EXTRACTED TEXT.
○ ○ ○ ○ ○ ○ ○
Some pipelines don't work in the UI

Hello all!

I am seeing a few issues with our concourse, and I think it’s because of how busy it’s getting (on a side note, any useful resources for tunning concouse’s performance are welcome).

The actual symptoms I am seeing are the following:

  • Some pipeline views don’t load; the /jobs endpoint returns 500 some times, and some times it will load - also fly -t main jobs -p my-pipeline also returns internal server error
  • A lot of tasks time out with the error insufficient subnets in the pool (although this is not as frequent)
  • This comes up in the logs a lot pq: remaining connection slots are reserved for non-replication superuser connections, though as you’ll see later on connections are not maxed out.
○ ○ ○ ○ ○ ○ ○
ACTIONS TO TAKE.
A – According to the forum post about Concourse pipelines not loading, what error do many tasks time out with?
B – Write the next part of the forum post about Concourse pipelines, continuing after its last sentence.

DATA FOR REVIEW.
○ ○ ○ ○ ○ ○ ○
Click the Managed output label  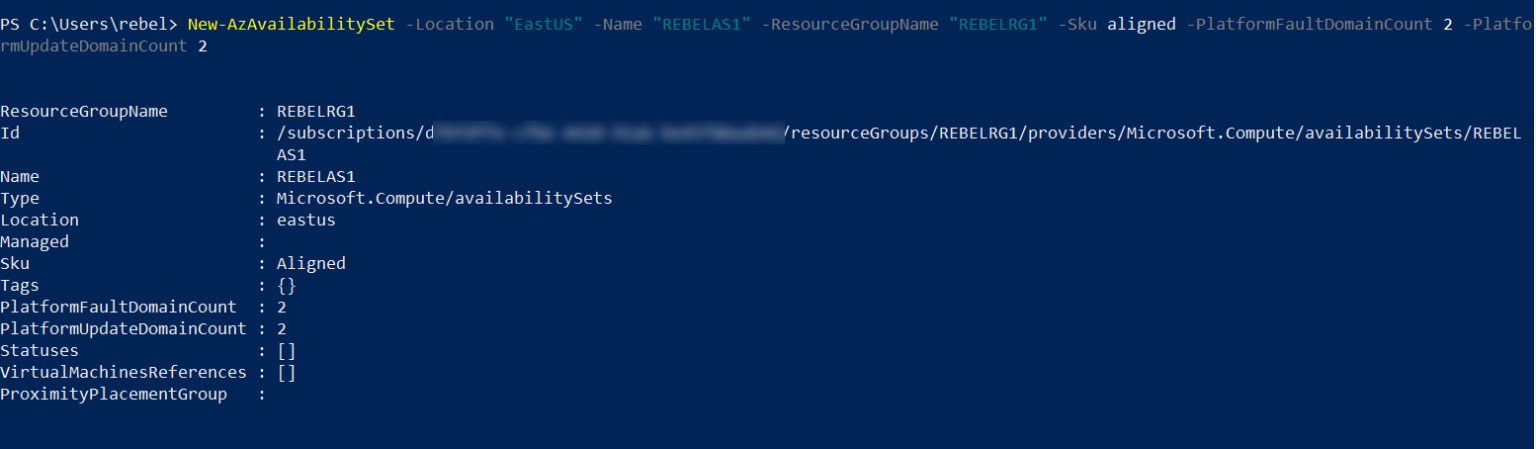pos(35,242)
○ ○ ○ ○ ○ ○ ○
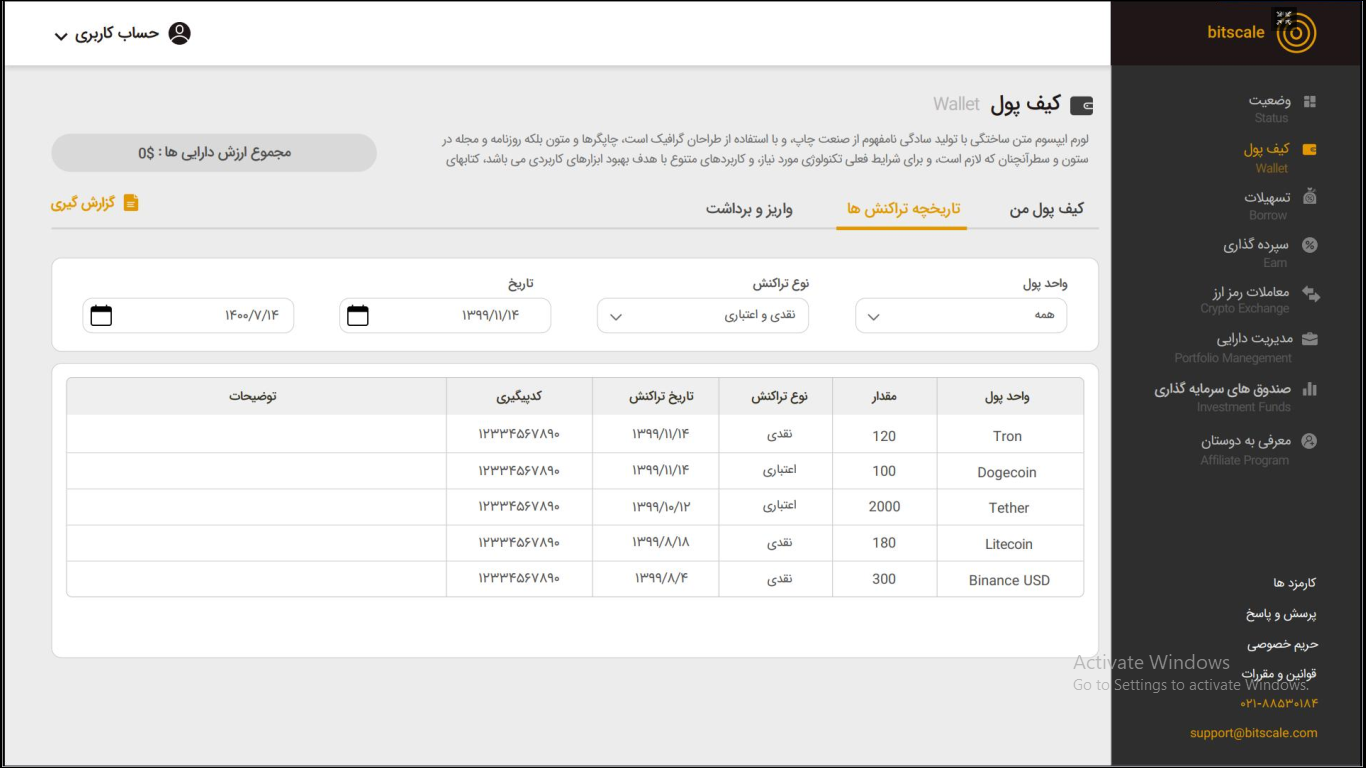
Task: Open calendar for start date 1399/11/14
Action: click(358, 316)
○ ○ ○ ○ ○ ○ ○
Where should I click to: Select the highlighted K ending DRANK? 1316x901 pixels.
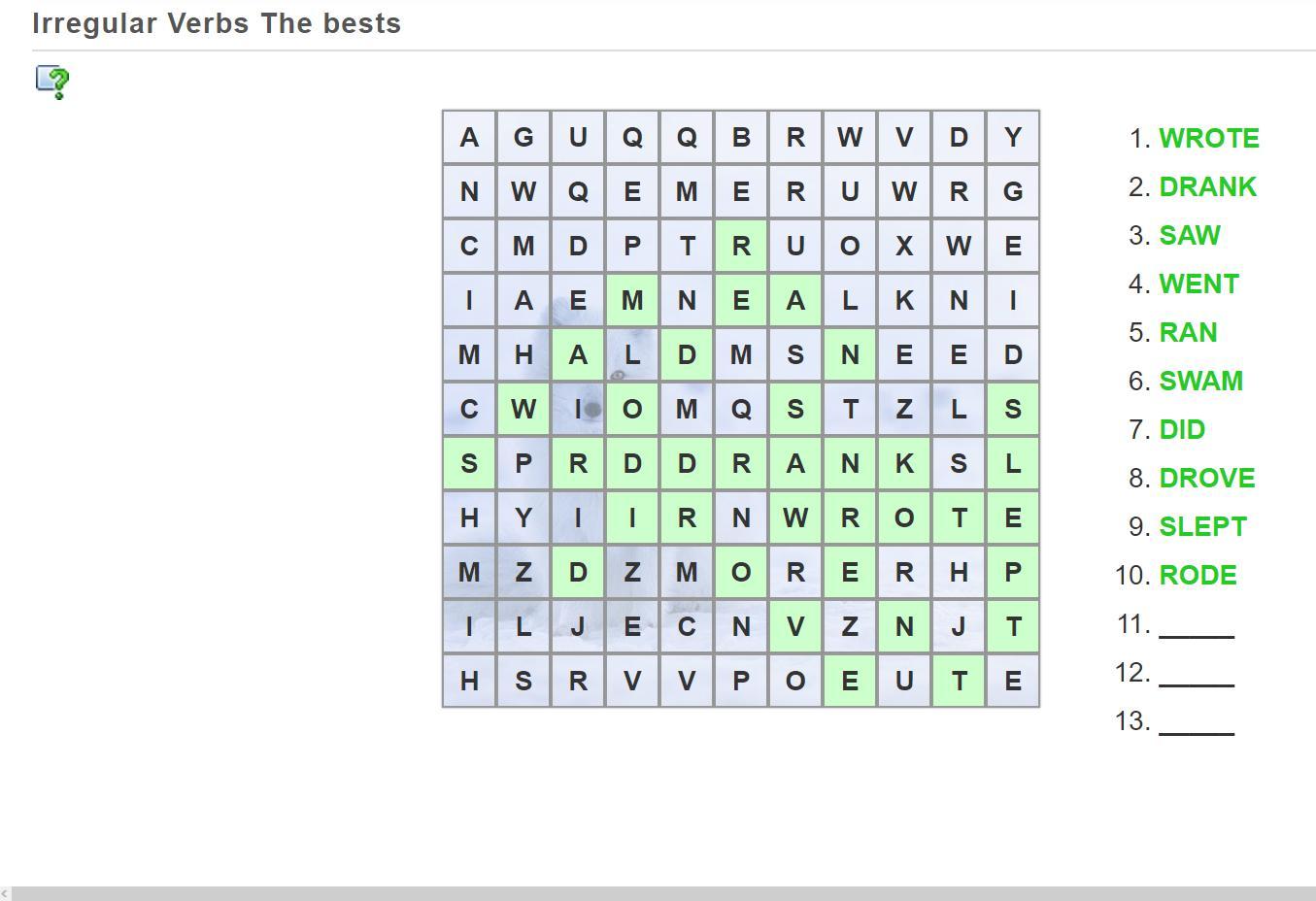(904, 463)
○ ○ ○ ○ ○ ○ ○
OUTPUTS BY TASK.
A – insufficient subnets in the pool

B –
Concourse is run on GKE via the official stable helm-chart (version 5.5.0) , with a GCP-managed postgres (2vCPUs, 7GB RAM, 20GB SSD, 200 max connections). Concourse is configured to run with 6 workers (3vcpus and 6 GB per worker), 2 ui nodes (1.5vcpu and 3GB per ui node). Attached are some relevant datadog metrics, and from those I think I need to scale it up a bit, but kubernetes did not kill any pods during the period of time:

I’d like some help with figuring out why these pipelines are not loading (the main homepage works just fine, always). I can see nothing very enlightening in the logs (concourse logs are collected centrally so we can access all the logs).

Any help would be appreciated! Thanks!